§ THE PROBLEM
Restate the data that follows exactly as it stands, beginning with the first line and ending with the line that contains "April 2022 (35, 1579)".

============================================================

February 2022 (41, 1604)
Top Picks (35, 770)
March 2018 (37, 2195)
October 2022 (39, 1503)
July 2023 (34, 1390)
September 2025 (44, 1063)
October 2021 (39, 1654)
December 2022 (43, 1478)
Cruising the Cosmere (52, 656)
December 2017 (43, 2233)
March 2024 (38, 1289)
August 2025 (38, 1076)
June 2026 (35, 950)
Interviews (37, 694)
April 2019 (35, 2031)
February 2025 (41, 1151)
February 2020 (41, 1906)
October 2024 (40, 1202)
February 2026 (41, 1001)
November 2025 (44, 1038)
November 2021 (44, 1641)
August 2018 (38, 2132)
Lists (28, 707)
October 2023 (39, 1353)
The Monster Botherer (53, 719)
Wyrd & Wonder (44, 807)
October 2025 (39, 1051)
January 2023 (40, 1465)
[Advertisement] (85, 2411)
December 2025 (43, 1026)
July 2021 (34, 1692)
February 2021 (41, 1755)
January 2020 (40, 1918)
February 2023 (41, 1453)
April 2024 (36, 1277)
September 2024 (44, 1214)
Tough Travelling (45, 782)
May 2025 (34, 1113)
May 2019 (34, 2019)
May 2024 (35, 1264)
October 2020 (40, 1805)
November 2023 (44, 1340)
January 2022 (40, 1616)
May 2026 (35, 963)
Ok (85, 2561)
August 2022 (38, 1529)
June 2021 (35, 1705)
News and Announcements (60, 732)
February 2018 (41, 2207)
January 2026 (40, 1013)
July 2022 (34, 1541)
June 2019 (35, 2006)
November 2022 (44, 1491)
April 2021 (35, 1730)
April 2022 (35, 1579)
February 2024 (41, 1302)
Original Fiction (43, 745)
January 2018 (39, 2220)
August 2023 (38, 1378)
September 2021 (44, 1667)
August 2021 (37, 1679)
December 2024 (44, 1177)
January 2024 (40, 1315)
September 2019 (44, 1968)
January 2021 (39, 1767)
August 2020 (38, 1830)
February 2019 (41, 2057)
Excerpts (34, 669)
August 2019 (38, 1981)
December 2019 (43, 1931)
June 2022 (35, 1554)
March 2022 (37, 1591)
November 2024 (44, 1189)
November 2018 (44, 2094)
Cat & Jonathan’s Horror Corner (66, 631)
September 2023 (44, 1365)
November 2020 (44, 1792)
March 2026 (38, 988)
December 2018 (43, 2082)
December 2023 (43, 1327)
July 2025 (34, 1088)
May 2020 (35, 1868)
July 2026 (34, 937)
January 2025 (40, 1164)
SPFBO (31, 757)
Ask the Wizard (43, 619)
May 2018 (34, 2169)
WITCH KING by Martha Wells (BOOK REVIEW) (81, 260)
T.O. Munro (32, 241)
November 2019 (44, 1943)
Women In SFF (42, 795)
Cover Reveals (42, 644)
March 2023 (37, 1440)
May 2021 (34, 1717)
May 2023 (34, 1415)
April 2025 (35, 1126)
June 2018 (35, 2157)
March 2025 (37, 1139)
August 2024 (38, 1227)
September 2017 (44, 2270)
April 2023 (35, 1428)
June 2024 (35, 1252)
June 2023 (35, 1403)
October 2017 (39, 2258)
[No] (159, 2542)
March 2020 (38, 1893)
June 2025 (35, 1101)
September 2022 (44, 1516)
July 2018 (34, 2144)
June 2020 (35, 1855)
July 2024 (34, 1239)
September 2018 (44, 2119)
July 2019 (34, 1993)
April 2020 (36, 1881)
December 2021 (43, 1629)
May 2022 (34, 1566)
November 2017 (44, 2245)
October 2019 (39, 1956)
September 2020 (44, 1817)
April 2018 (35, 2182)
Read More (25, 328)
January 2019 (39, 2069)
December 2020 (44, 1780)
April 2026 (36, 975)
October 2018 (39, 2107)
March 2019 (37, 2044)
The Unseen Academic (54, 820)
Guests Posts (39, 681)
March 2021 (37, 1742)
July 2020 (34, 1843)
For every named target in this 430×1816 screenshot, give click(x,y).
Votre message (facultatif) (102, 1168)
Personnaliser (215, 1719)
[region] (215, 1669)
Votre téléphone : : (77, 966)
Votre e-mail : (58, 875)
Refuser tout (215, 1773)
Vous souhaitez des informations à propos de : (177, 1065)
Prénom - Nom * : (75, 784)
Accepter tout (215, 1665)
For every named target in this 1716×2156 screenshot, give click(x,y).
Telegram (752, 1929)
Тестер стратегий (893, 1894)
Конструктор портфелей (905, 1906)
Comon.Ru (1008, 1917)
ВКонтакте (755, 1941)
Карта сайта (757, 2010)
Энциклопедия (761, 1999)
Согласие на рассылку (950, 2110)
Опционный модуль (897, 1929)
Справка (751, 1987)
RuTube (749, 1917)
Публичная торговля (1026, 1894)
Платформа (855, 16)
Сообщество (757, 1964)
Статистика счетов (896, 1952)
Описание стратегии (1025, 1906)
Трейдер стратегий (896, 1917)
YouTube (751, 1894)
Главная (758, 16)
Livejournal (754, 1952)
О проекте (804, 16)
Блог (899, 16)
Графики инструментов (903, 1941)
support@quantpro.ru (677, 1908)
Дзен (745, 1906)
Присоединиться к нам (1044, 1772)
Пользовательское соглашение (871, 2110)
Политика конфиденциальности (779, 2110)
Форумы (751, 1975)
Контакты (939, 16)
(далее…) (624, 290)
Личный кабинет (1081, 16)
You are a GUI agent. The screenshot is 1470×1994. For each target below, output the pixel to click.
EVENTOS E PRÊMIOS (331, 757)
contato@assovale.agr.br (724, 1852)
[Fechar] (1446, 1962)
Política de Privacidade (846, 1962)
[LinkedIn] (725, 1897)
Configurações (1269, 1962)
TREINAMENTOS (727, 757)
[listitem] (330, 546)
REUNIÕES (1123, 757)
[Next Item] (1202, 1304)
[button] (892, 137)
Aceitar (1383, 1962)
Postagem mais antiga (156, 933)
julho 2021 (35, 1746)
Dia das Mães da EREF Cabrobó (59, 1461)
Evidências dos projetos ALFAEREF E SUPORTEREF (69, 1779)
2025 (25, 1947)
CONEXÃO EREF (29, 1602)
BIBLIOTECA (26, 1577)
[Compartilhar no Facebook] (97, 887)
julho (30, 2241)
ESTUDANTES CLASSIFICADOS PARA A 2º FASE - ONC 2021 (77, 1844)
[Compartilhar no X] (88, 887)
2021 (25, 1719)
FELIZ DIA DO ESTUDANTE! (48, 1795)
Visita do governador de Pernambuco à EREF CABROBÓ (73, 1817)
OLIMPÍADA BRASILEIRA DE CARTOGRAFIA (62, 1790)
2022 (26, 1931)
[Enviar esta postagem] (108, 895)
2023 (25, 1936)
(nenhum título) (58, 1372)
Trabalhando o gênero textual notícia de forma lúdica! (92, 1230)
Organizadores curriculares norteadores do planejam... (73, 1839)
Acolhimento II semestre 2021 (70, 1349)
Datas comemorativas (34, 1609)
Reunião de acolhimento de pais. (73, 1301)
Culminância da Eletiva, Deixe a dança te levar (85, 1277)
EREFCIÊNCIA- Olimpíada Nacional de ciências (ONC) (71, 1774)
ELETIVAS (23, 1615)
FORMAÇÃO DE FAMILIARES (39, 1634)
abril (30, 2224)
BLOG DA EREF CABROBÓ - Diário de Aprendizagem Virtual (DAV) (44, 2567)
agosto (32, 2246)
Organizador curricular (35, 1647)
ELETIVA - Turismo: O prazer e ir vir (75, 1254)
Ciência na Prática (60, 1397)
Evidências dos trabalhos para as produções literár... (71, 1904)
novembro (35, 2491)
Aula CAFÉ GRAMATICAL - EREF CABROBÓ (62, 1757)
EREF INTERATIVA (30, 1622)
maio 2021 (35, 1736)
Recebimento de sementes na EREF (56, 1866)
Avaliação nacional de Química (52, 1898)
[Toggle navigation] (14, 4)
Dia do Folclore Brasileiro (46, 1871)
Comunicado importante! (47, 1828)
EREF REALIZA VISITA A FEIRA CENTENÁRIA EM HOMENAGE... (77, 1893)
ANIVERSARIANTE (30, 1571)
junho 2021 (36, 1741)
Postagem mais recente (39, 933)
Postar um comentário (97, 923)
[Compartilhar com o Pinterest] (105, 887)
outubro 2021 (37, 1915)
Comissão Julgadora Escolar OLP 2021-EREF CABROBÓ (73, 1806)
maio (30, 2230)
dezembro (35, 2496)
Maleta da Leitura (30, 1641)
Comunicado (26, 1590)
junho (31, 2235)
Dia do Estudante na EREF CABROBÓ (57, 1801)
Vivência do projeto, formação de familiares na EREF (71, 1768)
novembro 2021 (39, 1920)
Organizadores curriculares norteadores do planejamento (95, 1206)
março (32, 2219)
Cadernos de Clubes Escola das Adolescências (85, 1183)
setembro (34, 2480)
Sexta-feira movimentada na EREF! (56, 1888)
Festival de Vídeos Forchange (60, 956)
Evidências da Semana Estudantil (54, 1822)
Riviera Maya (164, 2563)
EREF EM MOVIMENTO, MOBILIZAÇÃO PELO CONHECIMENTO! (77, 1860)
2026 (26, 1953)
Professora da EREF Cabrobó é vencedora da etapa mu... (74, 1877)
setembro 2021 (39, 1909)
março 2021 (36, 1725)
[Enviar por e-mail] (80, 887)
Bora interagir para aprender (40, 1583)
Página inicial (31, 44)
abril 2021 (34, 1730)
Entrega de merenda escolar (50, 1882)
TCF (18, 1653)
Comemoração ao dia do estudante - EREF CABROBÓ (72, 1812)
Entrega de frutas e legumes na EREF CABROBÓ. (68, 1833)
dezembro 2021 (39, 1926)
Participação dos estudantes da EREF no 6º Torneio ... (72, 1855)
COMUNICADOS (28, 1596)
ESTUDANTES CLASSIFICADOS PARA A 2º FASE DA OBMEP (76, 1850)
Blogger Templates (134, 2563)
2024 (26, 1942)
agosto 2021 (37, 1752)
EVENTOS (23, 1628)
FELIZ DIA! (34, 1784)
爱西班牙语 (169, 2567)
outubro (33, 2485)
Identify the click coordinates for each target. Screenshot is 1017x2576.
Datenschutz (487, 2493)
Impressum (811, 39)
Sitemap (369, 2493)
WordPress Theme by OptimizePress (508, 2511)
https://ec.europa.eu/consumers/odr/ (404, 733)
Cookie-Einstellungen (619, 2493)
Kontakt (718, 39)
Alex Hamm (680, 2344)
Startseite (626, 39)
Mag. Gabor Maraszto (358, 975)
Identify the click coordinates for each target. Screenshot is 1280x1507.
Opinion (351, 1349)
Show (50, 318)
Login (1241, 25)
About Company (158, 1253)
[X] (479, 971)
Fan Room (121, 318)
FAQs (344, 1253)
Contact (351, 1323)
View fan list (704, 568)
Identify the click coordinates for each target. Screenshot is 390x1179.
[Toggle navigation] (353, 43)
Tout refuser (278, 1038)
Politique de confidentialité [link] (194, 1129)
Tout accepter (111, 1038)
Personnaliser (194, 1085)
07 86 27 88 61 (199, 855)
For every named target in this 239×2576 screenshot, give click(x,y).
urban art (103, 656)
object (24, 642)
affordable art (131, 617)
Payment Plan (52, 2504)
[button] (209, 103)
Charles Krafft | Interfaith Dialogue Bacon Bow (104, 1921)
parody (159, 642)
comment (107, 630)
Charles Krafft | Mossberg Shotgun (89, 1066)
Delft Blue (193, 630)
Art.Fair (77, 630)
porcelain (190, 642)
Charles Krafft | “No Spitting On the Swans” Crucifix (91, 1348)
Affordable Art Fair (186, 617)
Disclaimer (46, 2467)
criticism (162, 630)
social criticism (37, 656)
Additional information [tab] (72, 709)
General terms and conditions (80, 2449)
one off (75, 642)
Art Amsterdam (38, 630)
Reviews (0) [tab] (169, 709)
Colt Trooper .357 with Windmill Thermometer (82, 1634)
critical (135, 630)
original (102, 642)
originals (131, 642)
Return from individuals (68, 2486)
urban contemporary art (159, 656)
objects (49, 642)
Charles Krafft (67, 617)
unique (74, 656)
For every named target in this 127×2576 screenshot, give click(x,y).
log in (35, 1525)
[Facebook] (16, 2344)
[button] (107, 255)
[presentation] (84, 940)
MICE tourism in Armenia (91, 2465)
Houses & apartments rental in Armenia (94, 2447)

============================================================

§ ANSWER SPACE
February 2022 (41, 1604)
Top Picks (35, 770)
March 2018 (37, 2195)
October 2022 (39, 1503)
July 2023 (34, 1390)
September 2025 (44, 1063)
October 2021 (39, 1654)
December 2022 (43, 1478)
Cruising the Cosmere (52, 656)
December 2017 (43, 2233)
March 2024 (38, 1289)
August 2025 (38, 1076)
June 2026 (35, 950)
Interviews (37, 694)
April 2019 (35, 2031)
February 2025 (41, 1151)
February 2020 (41, 1906)
October 2024 (40, 1202)
February 2026 (41, 1001)
November 2025 (44, 1038)
November 2021 (44, 1641)
August 2018 (38, 2132)
Lists (28, 707)
October 2023 (39, 1353)
The Monster Botherer (53, 719)
Wyrd & Wonder (44, 807)
October 2025 (39, 1051)
January 2023 (40, 1465)
[Advertisement] (85, 2411)
December 2025 (43, 1026)
July 2021 (34, 1692)
February 2021 (41, 1755)
January 2020 (40, 1918)
February 2023 (41, 1453)
April 2024 (36, 1277)
September 2024 (44, 1214)
Tough Travelling (45, 782)
May 2025 (34, 1113)
May 2019 (34, 2019)
May 2024 (35, 1264)
October 2020 (40, 1805)
November 2023 (44, 1340)
January 2022 (40, 1616)
May 2026 (35, 963)
Ok (85, 2561)
August 2022 (38, 1529)
June 2021 (35, 1705)
News and Announcements (60, 732)
February 2018 (41, 2207)
January 2026 (40, 1013)
July 2022 (34, 1541)
June 2019 (35, 2006)
November 2022 (44, 1491)
April 2021 (35, 1730)
April 2022 (35, 1579)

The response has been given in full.